**Aim of the exercise:**
Collect every line of the items below that contains the string "This", copying each line in full. Case counts.

**Dataset extract:**
┌──
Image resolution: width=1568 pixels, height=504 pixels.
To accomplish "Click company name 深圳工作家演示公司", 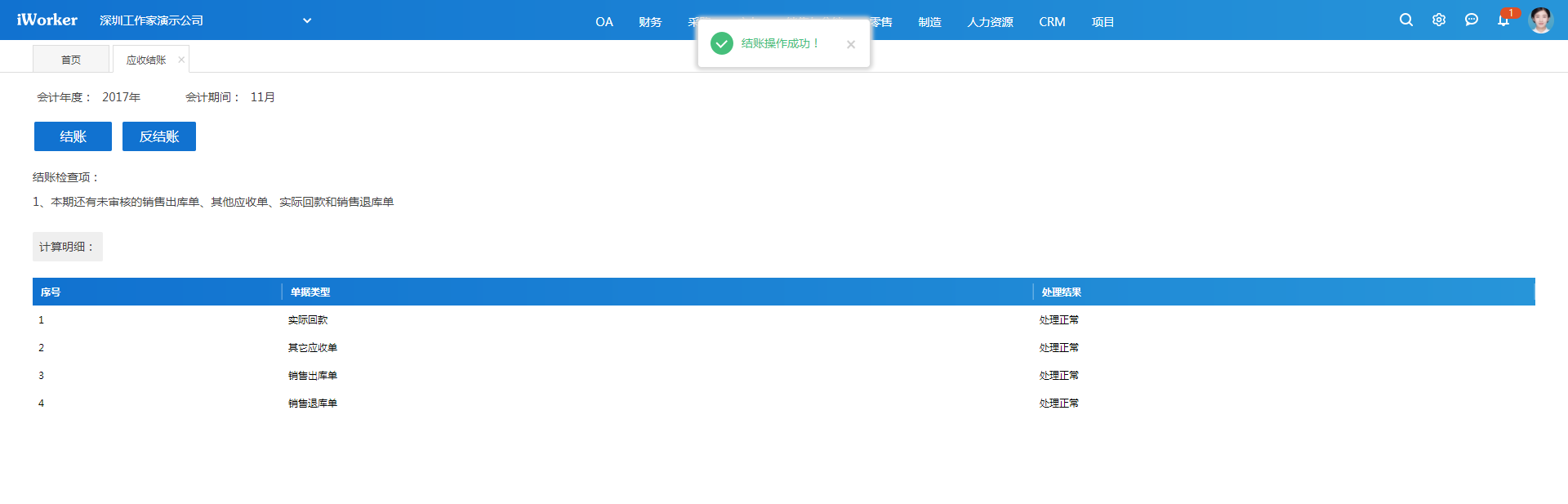I will (151, 20).
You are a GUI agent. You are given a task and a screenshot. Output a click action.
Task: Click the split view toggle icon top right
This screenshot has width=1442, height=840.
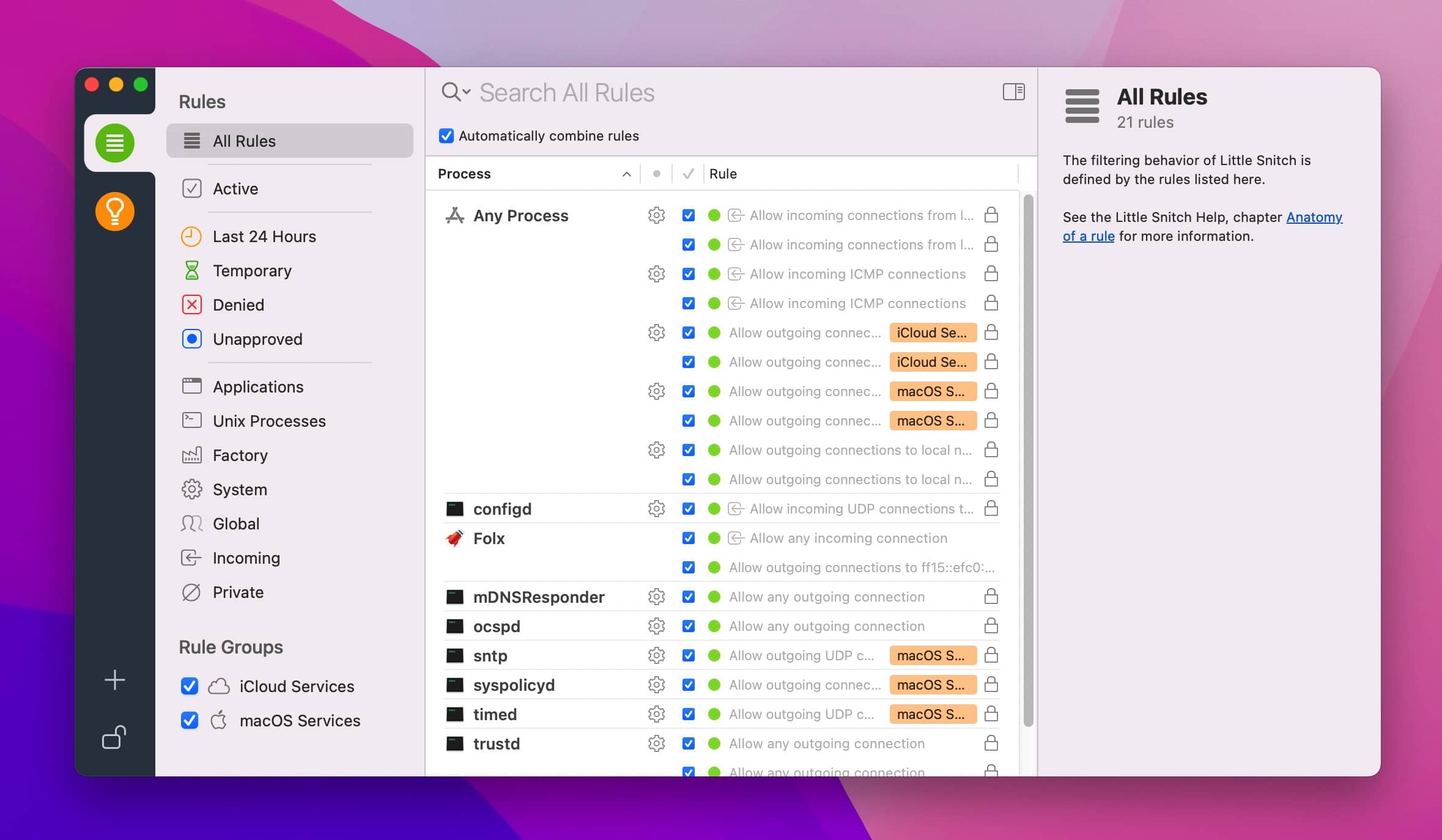point(1013,91)
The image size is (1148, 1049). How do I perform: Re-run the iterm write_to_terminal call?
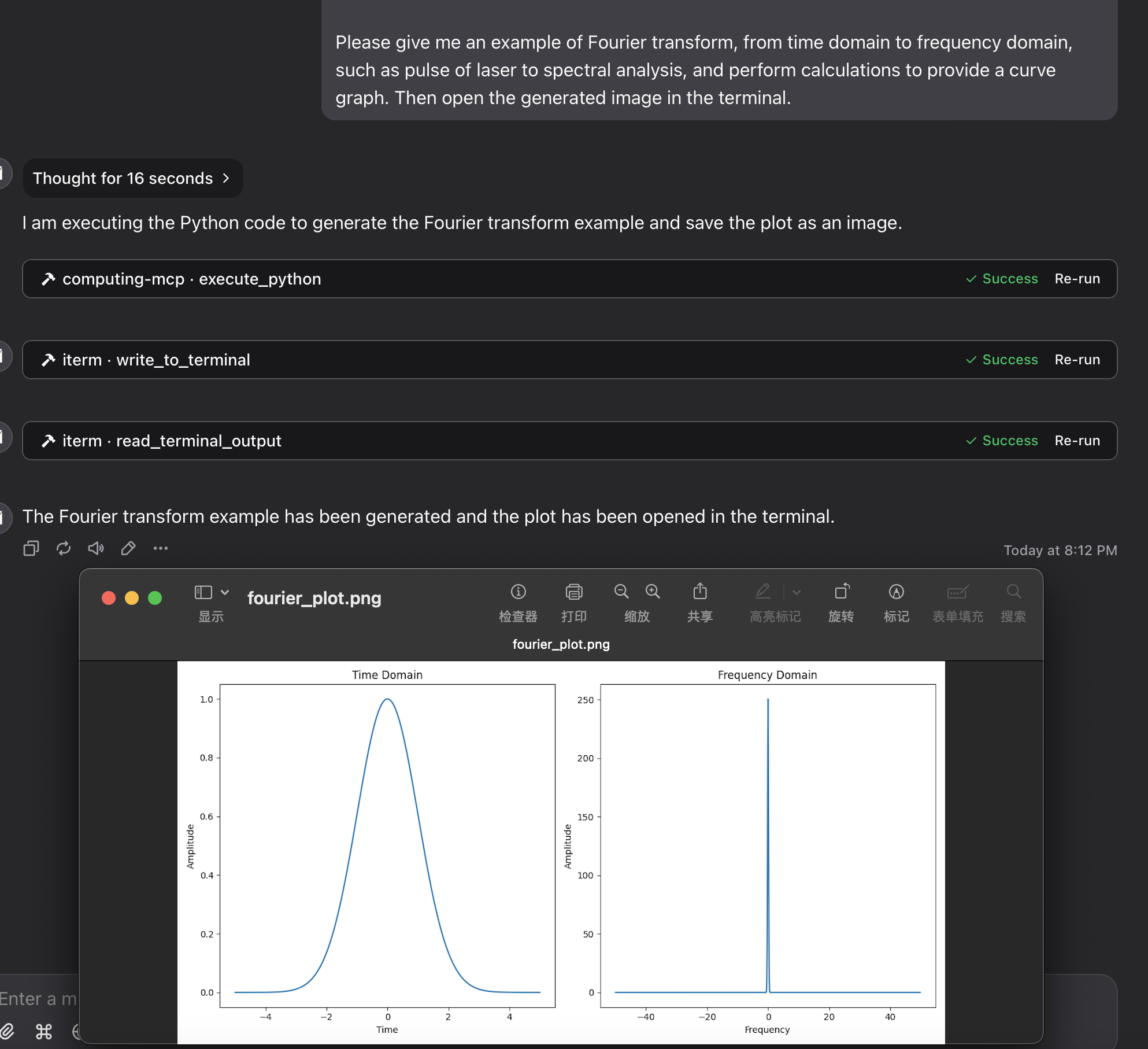point(1077,360)
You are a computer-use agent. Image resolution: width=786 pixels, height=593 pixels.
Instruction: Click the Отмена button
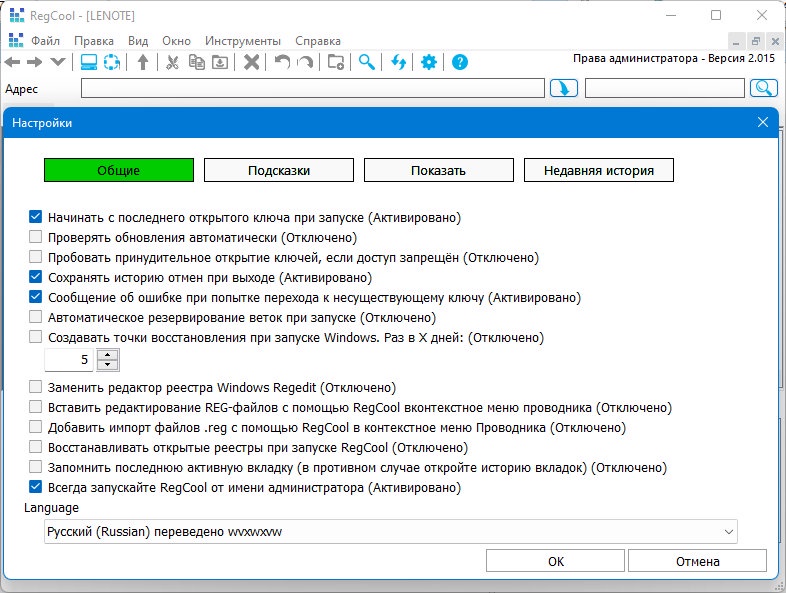click(x=697, y=561)
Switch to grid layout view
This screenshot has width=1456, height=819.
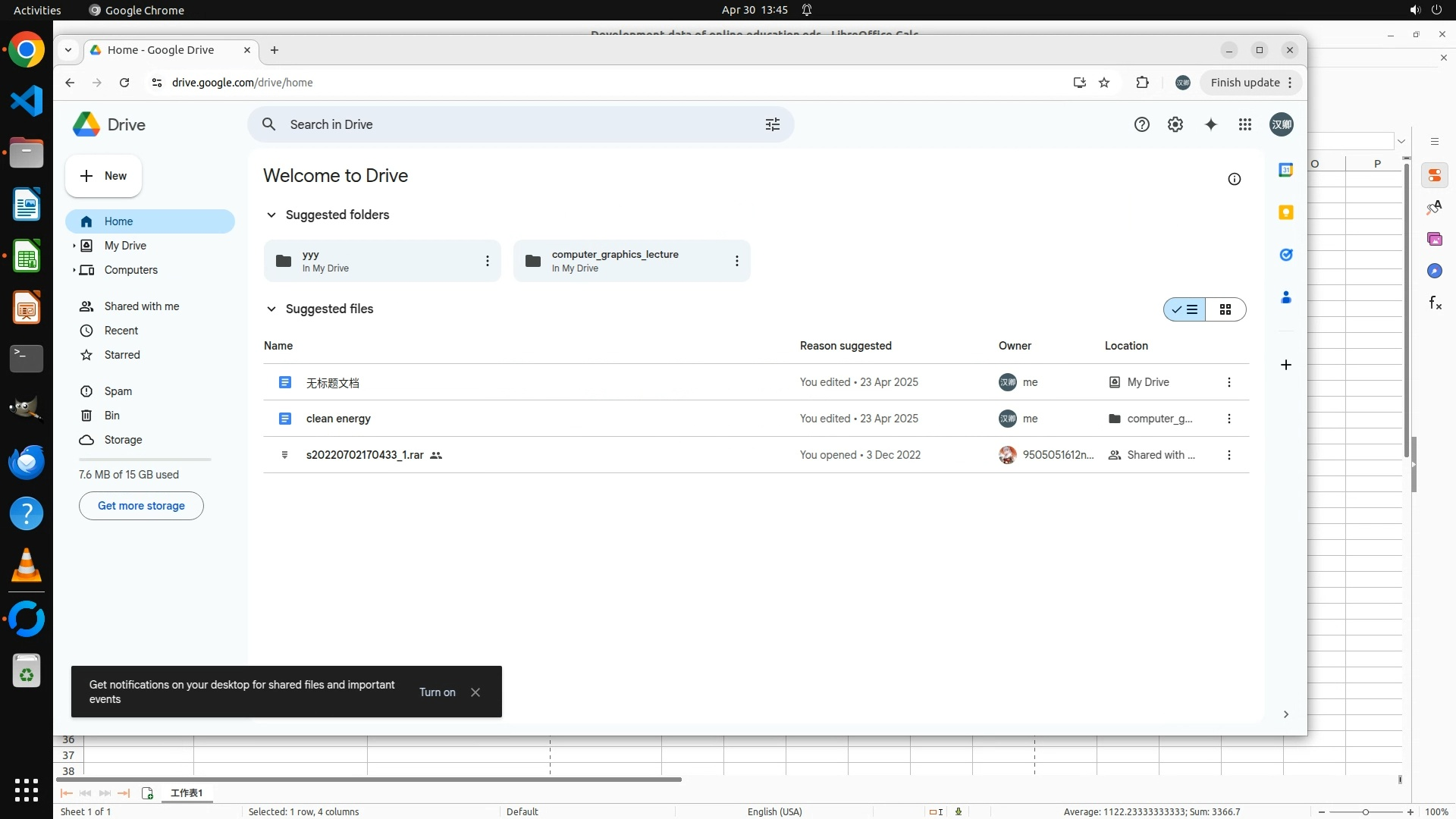(1225, 309)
└──
**Written response:**
This screenshot has width=1442, height=840.
This screenshot has width=1456, height=819.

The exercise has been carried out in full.